== Information shown ==
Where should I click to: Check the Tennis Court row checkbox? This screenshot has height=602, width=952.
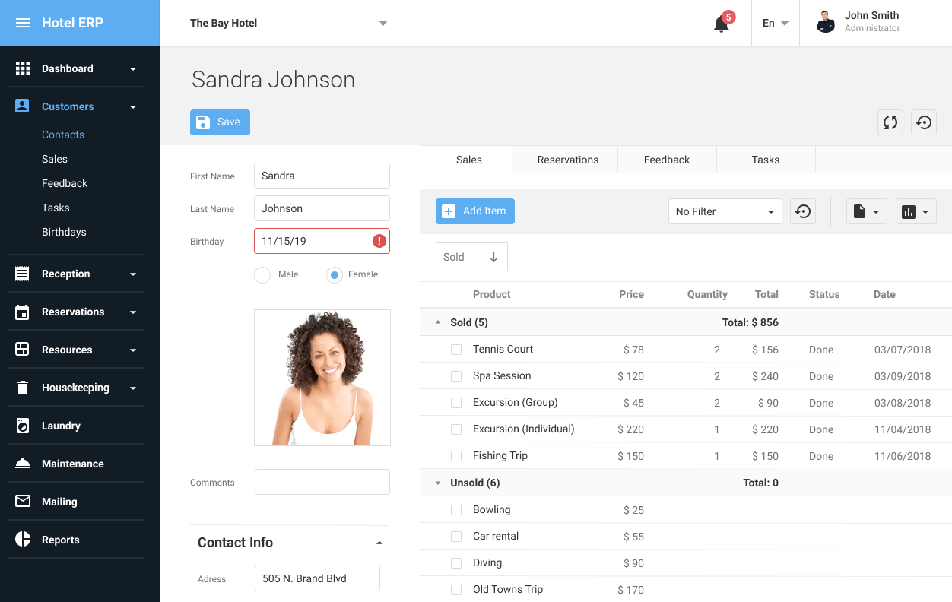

---

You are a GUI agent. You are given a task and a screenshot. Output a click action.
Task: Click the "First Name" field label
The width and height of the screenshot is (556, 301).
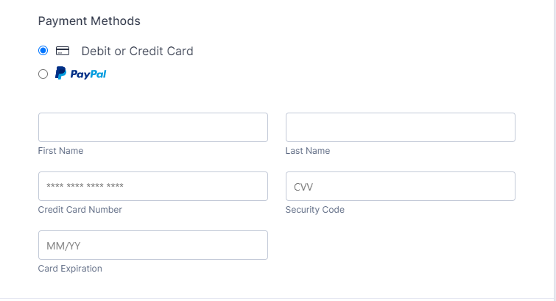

==

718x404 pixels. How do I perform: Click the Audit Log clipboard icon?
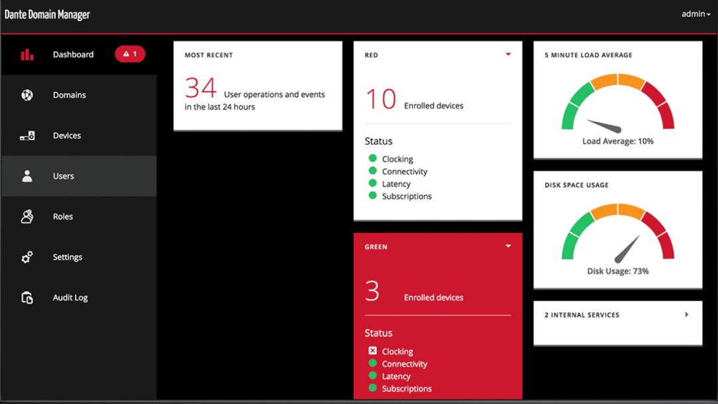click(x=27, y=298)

== Work instructions ==
Among the lines above, list those that contain the word "screenshot".

== Output ==
Where should I click to: Check the Tennis Court row checkbox? This screenshot has height=602, width=952.
You are a GUI agent. You are given a task and a screenshot. Output a click action.
The width and height of the screenshot is (556, 301).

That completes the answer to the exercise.